After more than a year of legal back and forth, Busta Rhymes and his former personal assistant have reached a private settlement, bringing a complicated and very public dispute closer to its end. The agreement, reached following mediation, resolves overlapping lawsuits that had put the veteran rapper’s name at the center of a story far removed from his decades-long music career.
Attorneys for both parties confirmed in a letter to the presiding judge that the settlement had been reached and that documentation was being finalized. A formal motion is expected to be submitted by June 1. Terms of the agreement have not been disclosed and neither side has offered a public comment on the resolution.
How the dispute began
The conflict traces back to January 2025, when Busta Rhymes, whose legal name is Trevor Smith Jr., was arrested and charged with assault in Brooklyn, New York. The arrest stemmed from an alleged altercation involving Dashiel Gables, who had been working as the rapper’s personal assistant. Gables reportedly worked in that role for approximately six months beginning in July 2024. The outcome of the criminal case has not been made public.
By last August, the situation had escalated well beyond the initial arrest. Gables filed a federal lawsuit against Smith that included accusations of physical assault, battery, intentional infliction of emotional distress and wage violations, painting a deeply unflattering picture of conditions he said he endured while in the rapper’s employ.
A countersuit and a courtroom standoff
Smith pushed back forcefully. He denied every allegation put forward by Gables and responded by filing a countersuit of his own, accusing his former employee of defamation. What followed was a legal standoff that kept both parties entrenched and the case firmly in the public eye.

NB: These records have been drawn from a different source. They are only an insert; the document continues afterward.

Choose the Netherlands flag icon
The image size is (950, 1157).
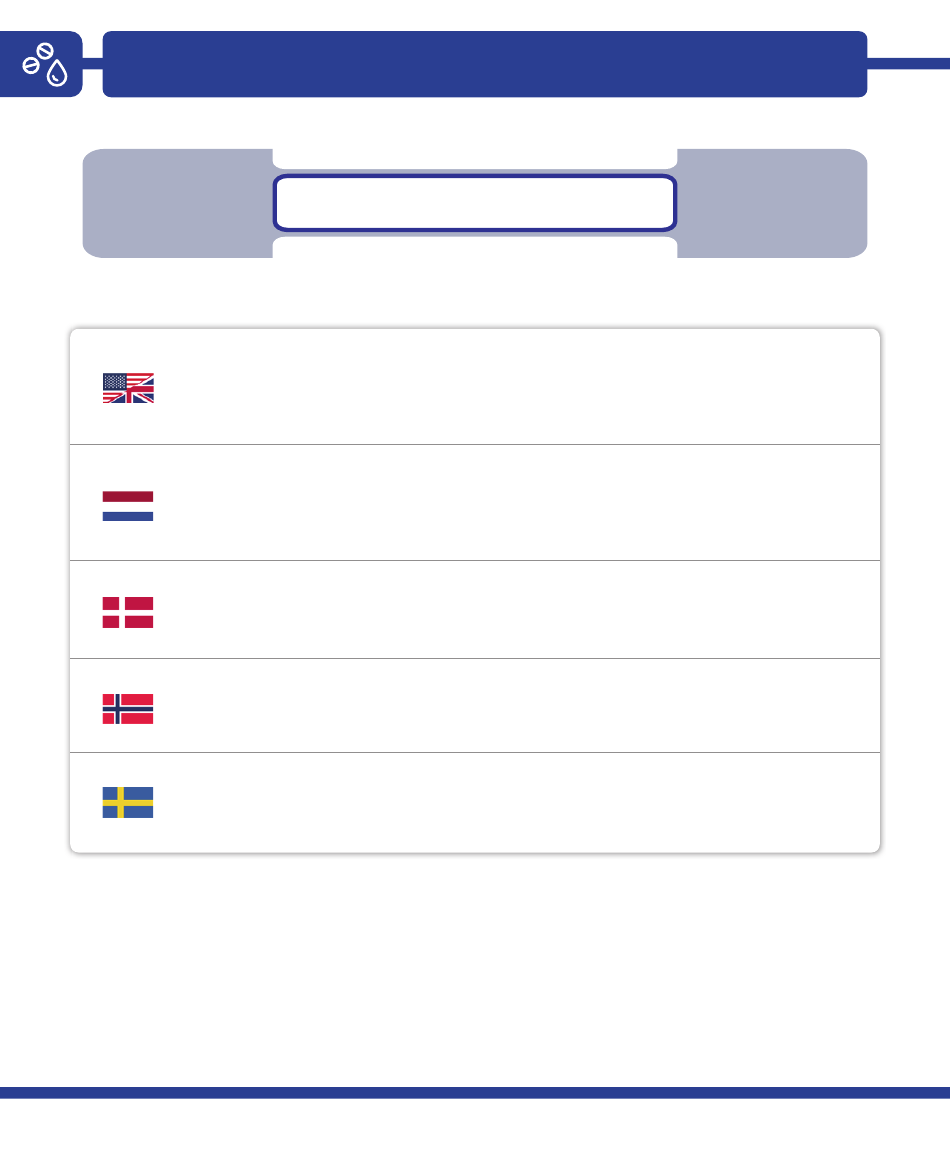(x=128, y=506)
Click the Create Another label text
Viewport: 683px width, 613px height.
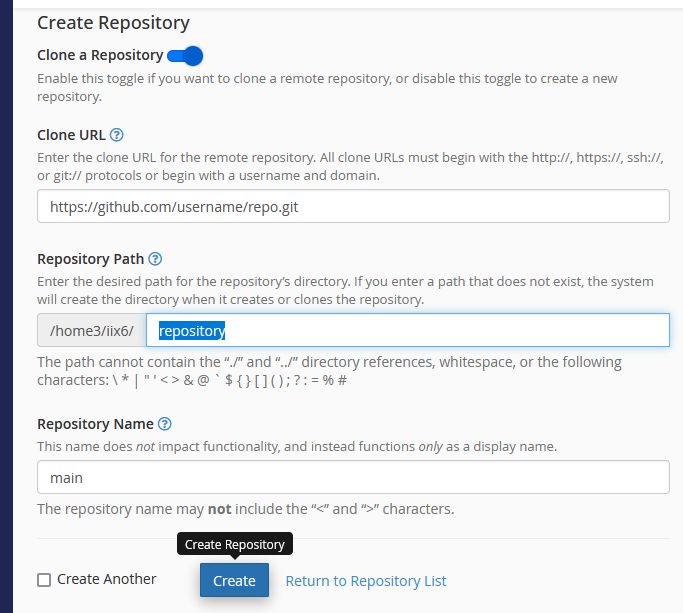pyautogui.click(x=107, y=579)

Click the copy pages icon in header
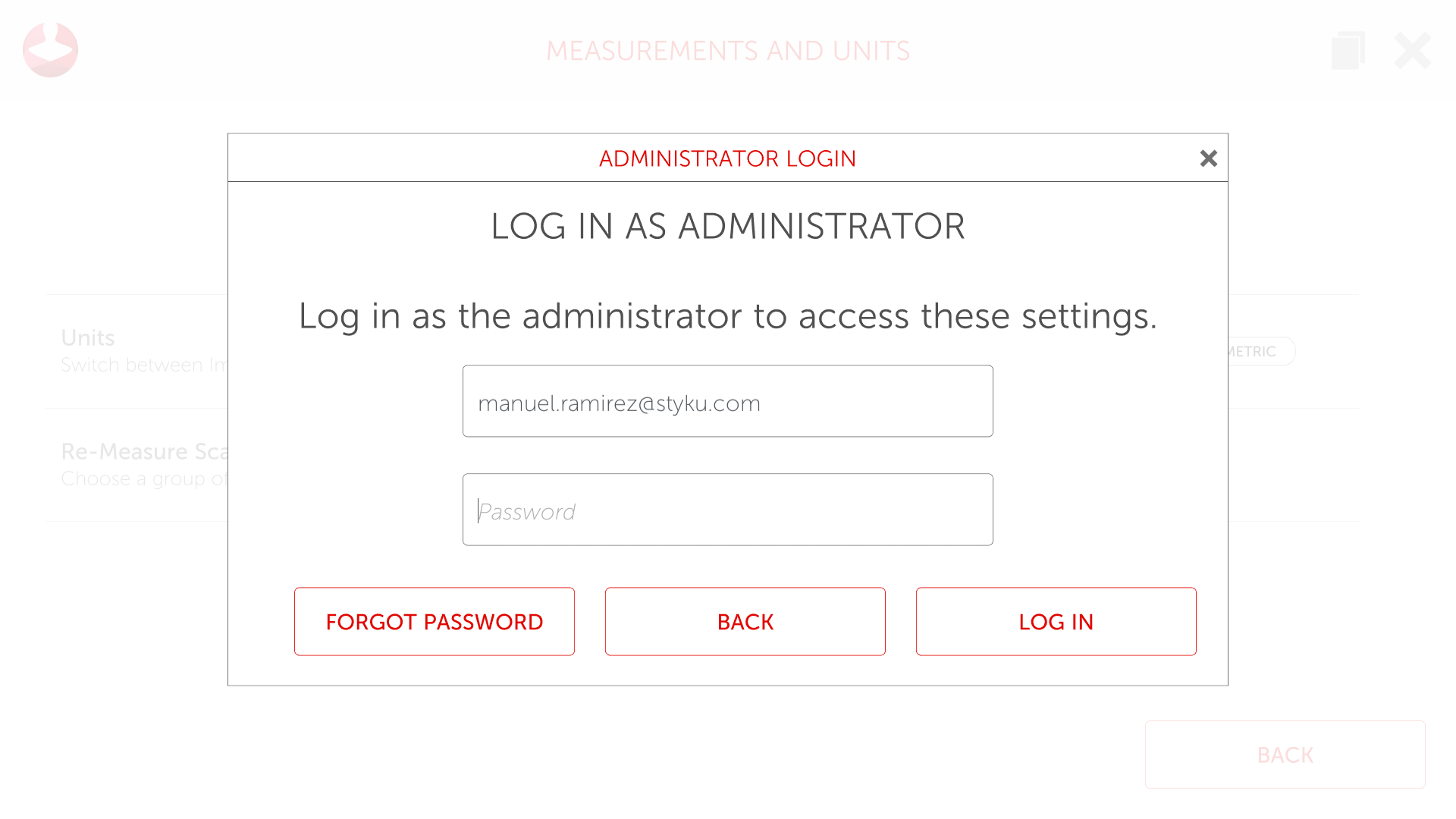pos(1348,50)
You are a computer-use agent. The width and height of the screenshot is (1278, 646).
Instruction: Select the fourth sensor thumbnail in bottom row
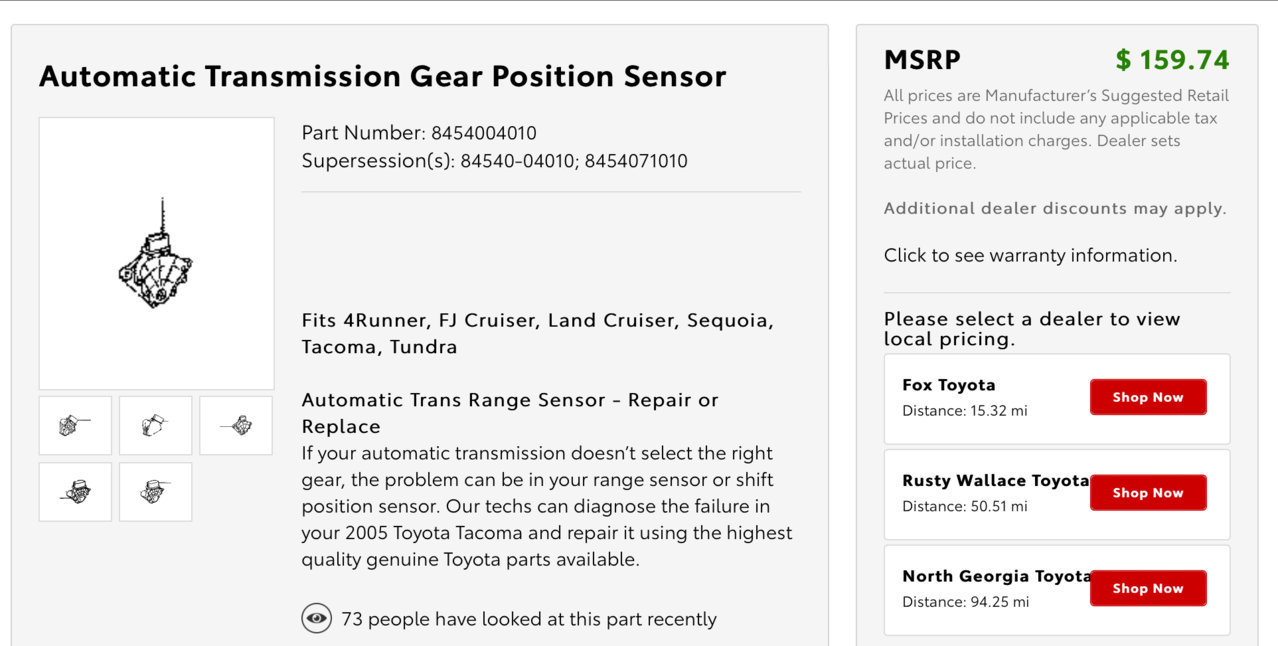tap(75, 491)
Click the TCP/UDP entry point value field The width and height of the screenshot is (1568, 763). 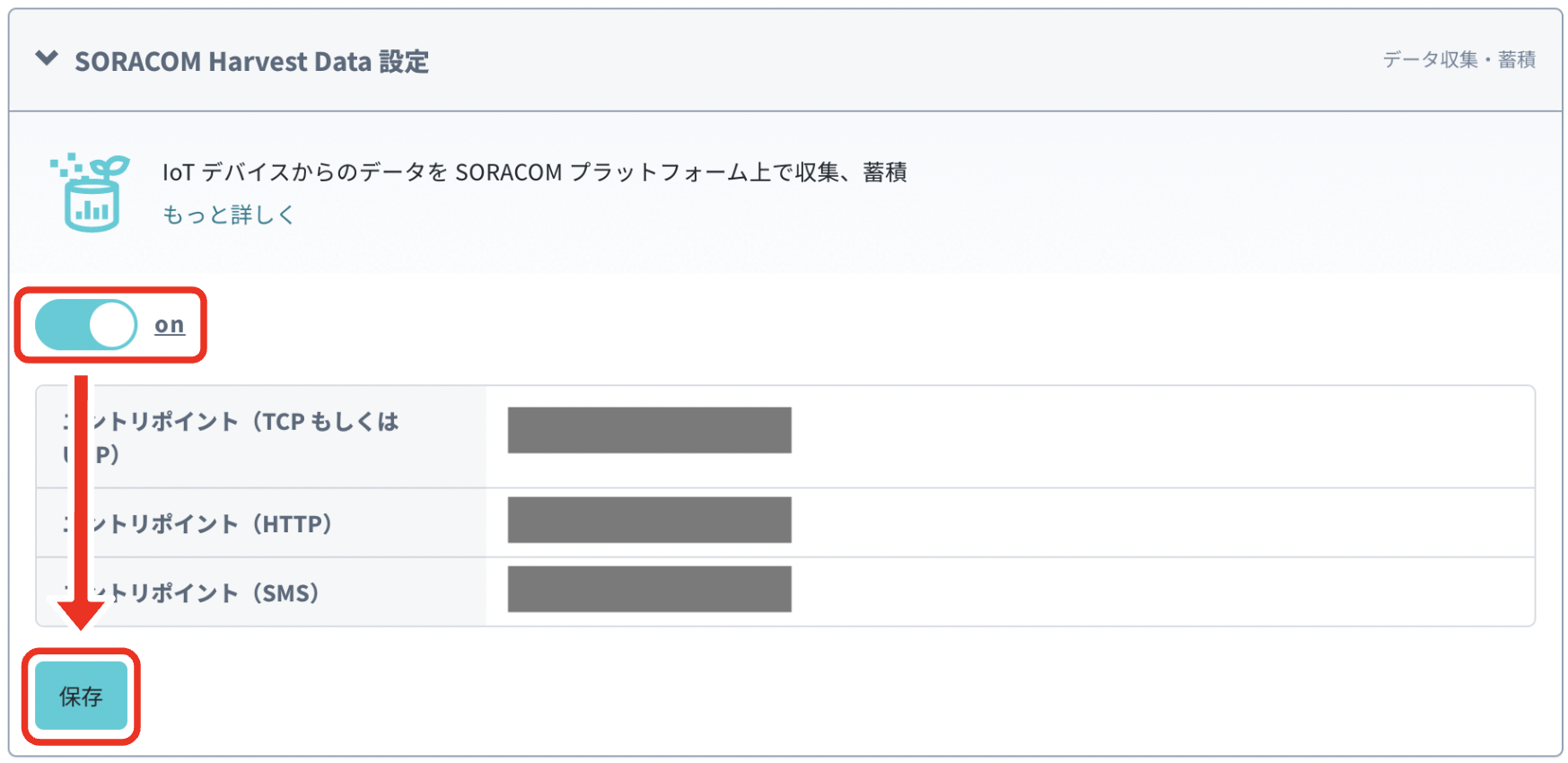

The decision to pursue mediation rather than a trial signals that both sides ultimately found more value in a private resolution than in a prolonged courtroom battle. Settlements of this kind typically allow all parties to move forward without the risk of a public verdict, and the confidential terms mean the full picture of what was agreed to may never be known.
Where things stand now
With the settlement confirmed and paperwork in progress, the legal chapter appears to be winding down on a quiet note. There has been no statement from Busta Rhymes, no comment from Gables and no indication from either camp about what comes next for either party.
For Busta Rhymes, who built one of the most distinctive careers in hip-hop over more than three decades, the past year has been defined more by headlines about courtrooms than about music. The settlement does not resolve questions that linger around the original criminal case, the outcome of which remains sealed from public view.
What it does do is draw a line under a dispute that had threatened to drag on well into the future. As June 1 approaches and the formal motion is prepared, the case that began with an arrest in Brooklyn looks set to close with far less noise than it opened with.